■ Directions: Scan the entries for lines with the word "title" and copy those lines.

■ Data listing:
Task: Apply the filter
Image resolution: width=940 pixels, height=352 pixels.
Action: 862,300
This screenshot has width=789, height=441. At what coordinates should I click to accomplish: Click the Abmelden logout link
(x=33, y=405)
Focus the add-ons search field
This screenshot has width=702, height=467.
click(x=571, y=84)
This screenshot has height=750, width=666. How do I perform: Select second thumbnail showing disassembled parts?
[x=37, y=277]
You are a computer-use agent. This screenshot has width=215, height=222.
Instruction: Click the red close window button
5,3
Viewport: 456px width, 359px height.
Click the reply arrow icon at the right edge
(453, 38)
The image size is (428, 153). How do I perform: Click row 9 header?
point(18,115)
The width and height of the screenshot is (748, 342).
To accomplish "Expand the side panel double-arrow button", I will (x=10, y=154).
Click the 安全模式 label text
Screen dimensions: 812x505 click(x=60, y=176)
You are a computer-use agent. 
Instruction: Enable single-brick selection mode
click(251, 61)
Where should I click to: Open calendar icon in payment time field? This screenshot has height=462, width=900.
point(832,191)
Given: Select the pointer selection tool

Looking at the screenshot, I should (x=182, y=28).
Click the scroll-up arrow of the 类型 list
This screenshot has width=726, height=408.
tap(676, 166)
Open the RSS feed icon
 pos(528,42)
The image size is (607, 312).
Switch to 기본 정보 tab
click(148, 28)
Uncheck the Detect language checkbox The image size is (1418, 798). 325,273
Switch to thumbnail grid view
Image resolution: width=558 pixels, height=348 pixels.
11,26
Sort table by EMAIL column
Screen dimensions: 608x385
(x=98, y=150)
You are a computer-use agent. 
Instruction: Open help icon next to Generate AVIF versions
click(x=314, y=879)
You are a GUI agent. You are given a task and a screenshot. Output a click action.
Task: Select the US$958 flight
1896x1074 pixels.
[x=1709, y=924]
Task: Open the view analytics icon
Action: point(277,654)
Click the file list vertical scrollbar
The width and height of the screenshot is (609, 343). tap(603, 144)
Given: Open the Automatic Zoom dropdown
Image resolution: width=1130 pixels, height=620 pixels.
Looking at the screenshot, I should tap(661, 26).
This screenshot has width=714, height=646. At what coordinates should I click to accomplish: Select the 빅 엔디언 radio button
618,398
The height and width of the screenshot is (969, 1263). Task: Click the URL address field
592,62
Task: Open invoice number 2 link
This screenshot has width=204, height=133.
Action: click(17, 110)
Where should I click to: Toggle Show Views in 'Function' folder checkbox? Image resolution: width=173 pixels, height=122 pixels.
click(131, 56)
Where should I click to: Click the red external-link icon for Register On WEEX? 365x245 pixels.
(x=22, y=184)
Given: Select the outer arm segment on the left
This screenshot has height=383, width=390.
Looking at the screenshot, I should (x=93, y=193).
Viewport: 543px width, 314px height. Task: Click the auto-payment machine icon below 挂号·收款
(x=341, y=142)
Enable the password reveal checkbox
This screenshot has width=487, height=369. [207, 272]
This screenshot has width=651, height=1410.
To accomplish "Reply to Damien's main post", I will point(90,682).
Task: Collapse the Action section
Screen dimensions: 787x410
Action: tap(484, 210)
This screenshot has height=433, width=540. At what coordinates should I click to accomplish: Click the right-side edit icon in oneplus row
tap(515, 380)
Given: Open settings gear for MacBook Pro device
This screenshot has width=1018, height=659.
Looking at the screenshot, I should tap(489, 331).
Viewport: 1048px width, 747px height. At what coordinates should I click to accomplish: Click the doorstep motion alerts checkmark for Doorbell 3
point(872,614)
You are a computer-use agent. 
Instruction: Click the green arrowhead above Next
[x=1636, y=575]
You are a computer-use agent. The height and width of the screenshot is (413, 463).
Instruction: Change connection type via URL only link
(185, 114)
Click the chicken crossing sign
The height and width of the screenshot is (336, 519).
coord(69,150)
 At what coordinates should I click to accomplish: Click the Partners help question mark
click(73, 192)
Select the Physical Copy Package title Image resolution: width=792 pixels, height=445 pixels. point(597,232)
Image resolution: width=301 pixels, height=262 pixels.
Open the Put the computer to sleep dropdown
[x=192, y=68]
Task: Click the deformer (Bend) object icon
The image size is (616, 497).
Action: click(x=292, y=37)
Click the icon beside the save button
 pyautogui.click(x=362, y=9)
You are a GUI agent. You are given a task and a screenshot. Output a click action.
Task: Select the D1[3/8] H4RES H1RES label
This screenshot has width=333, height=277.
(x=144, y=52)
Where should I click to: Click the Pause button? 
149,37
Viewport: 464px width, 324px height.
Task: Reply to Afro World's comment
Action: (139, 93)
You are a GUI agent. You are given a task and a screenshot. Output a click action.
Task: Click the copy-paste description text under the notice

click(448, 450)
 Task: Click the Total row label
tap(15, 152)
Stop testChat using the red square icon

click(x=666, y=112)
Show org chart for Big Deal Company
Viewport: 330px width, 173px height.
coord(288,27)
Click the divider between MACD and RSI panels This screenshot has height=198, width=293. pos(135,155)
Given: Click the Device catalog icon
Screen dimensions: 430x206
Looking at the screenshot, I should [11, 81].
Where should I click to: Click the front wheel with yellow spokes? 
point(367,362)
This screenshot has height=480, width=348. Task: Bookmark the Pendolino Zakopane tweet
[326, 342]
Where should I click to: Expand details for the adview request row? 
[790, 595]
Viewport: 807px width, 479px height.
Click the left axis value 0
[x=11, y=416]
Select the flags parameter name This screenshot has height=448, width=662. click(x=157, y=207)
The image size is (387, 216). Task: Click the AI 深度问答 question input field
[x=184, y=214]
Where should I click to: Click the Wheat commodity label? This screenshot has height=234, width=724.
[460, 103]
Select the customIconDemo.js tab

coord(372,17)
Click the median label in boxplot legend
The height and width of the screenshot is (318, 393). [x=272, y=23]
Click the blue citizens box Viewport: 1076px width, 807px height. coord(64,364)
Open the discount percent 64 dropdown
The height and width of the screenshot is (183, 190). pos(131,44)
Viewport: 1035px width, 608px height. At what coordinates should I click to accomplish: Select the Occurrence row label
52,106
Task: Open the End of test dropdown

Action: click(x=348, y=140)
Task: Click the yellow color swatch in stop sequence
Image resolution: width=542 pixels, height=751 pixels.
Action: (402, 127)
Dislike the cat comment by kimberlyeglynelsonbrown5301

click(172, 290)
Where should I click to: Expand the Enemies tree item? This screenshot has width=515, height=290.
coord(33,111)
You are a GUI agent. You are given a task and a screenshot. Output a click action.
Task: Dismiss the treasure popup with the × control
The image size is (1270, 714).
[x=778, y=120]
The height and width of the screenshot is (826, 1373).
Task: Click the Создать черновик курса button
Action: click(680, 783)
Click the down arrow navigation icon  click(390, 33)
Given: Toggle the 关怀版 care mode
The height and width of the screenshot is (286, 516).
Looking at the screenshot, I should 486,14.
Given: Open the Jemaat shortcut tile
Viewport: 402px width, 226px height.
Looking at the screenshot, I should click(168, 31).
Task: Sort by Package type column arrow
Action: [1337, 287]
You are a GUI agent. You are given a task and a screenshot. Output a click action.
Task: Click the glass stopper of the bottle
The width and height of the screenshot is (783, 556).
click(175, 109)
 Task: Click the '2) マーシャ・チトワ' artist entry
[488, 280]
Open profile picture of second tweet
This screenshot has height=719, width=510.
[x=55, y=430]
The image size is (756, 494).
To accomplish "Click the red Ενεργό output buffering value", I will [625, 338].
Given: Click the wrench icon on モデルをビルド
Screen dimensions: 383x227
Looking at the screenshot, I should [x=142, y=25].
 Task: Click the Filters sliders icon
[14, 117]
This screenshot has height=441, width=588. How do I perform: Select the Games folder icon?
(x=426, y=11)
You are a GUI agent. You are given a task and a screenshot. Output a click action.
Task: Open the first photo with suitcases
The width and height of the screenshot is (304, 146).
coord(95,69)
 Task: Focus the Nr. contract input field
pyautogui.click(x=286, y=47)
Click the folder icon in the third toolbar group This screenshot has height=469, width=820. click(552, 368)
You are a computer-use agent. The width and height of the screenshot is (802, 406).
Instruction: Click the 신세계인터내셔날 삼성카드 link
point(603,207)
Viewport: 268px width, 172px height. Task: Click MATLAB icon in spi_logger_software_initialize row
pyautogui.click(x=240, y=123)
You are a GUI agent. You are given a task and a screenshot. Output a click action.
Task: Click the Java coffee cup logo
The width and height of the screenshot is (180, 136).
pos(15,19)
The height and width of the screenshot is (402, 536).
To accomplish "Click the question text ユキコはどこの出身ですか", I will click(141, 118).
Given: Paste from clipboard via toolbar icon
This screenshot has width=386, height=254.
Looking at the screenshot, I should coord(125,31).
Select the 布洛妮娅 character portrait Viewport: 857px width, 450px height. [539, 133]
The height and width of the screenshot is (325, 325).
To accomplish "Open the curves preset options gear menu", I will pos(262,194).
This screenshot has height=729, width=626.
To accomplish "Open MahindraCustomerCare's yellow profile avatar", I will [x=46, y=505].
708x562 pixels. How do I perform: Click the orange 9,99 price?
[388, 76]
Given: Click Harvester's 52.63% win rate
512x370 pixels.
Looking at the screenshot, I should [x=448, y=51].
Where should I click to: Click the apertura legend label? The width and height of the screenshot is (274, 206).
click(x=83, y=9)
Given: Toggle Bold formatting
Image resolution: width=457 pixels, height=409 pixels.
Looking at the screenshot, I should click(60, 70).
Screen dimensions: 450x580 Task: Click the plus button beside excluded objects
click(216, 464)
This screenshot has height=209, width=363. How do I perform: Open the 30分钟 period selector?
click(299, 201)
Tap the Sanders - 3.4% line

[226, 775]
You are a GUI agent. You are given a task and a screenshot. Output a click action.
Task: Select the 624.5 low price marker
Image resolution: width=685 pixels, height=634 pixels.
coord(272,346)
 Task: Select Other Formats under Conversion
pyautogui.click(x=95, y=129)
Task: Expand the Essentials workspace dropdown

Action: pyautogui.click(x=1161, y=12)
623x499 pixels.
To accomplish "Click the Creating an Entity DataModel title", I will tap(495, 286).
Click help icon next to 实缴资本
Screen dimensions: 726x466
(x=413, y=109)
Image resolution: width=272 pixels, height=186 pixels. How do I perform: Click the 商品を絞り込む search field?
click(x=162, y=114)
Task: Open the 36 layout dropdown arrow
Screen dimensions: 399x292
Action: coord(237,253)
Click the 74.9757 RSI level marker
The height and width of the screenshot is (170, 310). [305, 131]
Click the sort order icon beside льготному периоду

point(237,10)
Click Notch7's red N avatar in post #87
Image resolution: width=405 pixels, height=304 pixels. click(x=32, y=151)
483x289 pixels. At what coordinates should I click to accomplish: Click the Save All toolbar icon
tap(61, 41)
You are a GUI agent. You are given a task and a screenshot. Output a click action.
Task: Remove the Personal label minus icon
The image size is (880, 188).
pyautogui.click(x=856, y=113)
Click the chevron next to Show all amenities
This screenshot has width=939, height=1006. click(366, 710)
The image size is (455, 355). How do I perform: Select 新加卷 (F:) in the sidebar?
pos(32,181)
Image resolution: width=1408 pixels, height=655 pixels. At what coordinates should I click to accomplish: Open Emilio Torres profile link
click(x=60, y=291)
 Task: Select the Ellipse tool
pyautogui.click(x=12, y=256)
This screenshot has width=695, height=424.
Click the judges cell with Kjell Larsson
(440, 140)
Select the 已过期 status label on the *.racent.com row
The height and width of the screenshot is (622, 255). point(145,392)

■ Written response:
Select the Physical Copy Package title Image resolution: width=792 pixels, height=445 pixels. point(597,232)
To accomplish "Click the Creating an Entity DataModel title", I will tap(495, 286).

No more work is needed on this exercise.